You are viewing a plain text version of this content. The canonical link for it is here.
Posted to solr-user@lucene.apache.org by Dominique Bejean <do...@eolya.fr> on 2017/02/10 08:26:41 UTC

Stemming and accents

Hi,

Is the SnowballPorterFilter sensitive to the accents for French for
instance ?

If I use both SnowballPorterFilter and ASCIIFoldingFilter, do I have to
configure ASCIIFoldingFilter after SnowballPorterFilter  ?

Regards.

Dominique
-- 
Dominique Béjean
06 08 46 12 43

Re: Stemming and accents

Posted by Dominique Bejean <do...@eolya.fr>.
Thank you both for your answers.

I tried to find some French homophone words (tache / tâche, bouche /
bouché, ...) with different stems (with snowball, minimal and light
stemmers), but without success.

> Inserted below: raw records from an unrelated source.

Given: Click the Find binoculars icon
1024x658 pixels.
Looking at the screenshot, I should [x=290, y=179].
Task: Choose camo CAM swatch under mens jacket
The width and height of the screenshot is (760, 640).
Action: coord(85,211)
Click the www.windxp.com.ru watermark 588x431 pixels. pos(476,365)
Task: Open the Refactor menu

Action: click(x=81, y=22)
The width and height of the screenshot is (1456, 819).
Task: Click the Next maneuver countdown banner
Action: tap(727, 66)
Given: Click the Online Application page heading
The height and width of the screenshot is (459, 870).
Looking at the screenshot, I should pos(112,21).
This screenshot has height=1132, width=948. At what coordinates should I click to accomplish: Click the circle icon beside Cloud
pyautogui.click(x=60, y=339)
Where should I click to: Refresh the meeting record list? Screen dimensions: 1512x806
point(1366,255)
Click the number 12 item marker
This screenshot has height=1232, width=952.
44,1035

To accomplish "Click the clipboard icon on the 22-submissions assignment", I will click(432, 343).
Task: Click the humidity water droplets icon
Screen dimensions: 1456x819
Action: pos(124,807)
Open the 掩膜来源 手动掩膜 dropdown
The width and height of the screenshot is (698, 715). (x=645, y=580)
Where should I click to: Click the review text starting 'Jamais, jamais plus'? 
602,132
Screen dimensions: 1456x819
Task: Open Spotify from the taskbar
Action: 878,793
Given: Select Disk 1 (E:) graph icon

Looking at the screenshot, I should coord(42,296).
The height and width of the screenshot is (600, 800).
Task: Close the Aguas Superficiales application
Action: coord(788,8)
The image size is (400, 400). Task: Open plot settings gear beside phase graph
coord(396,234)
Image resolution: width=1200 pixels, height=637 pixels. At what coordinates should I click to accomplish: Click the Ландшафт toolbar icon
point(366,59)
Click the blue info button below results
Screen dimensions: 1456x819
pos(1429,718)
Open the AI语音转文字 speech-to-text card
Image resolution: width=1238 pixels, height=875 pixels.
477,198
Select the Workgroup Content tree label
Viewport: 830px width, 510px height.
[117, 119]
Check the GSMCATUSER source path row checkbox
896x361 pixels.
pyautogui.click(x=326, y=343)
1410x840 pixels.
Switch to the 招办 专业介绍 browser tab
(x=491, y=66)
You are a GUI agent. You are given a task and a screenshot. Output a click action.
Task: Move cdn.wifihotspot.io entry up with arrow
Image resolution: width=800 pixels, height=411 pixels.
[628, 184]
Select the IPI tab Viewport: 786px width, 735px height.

So put the ASCIIFolding filter before the
stemmer is not a big issue (in French) for precision.

Dominique


Le ven. 10 févr. 2017 à 23:06, Ahmet Arslan <io...@yahoo.com> a écrit :

> Hi,
>
> I have experimented before, and found that Snowball is sensitive to
> accents/diacritics.
> Please see for more details:
> http://www.sciencedirect.com/science/article/pii/S0306457315001053
>
> Ahmet
>
>
>
> On Friday, February 10, 2017 11:27 AM, Dominique Bejean <
> dominique.bejean@eolya.fr> wrote:
> Hi,
>
> Is the SnowballPorterFilter sensitive to the accents for French for
> instance ?
>
> If I use both SnowballPorterFilter and ASCIIFoldingFilter, do I have to
> configure ASCIIFoldingFilter after SnowballPorterFilter  ?
>
> Regards.
>
> Dominique
> --
> Dominique Béjean
> 06 08 46 12 43
>
-- 
Dominique Béjean
06 08 46 12 43

Re: Stemming and accents

Posted by Ahmet Arslan <io...@yahoo.com.INVALID>.
Hi,

I have experimented before, and found that Snowball is sensitive to accents/diacritics.
Please see for more details: 
http://www.sciencedirect.com/science/article/pii/S0306457315001053

Ahmet



On Friday, February 10, 2017 11:27 AM, Dominique Bejean <do...@eolya.fr> wrote:
Hi,

Is the SnowballPorterFilter sensitive to the accents for French for
instance ?

If I use both SnowballPorterFilter and ASCIIFoldingFilter, do I have to
configure ASCIIFoldingFilter after SnowballPorterFilter  ?

Regards.

Dominique
-- 
Dominique Béjean
06 08 46 12 43 

Re: Stemming and accents

Posted by Erick Erickson <er...@gmail.com>.
The easiest way to answer that is to define two different fieldTypes,
one with Snowball first and one with ASCIIFolding first, fire up the
admin/analysis page and give it some input. That'll show you _exactly_
what transformations take place at each step.

Best,
Erick

On Fri, Feb 10, 2017 at 12:26 AM, Dominique Bejean
<do...@eolya.fr> wrote:
> Hi,
>
> Is the SnowballPorterFilter sensitive to the accents for French for
> instance ?
>
> If I use both SnowballPorterFilter and ASCIIFoldingFilter, do I have to
> configure ASCIIFoldingFilter after SnowballPorterFilter  ?
>
> Regards.
>
> Dominique
> --
> Dominique Béjean
> 06 08 46 12 43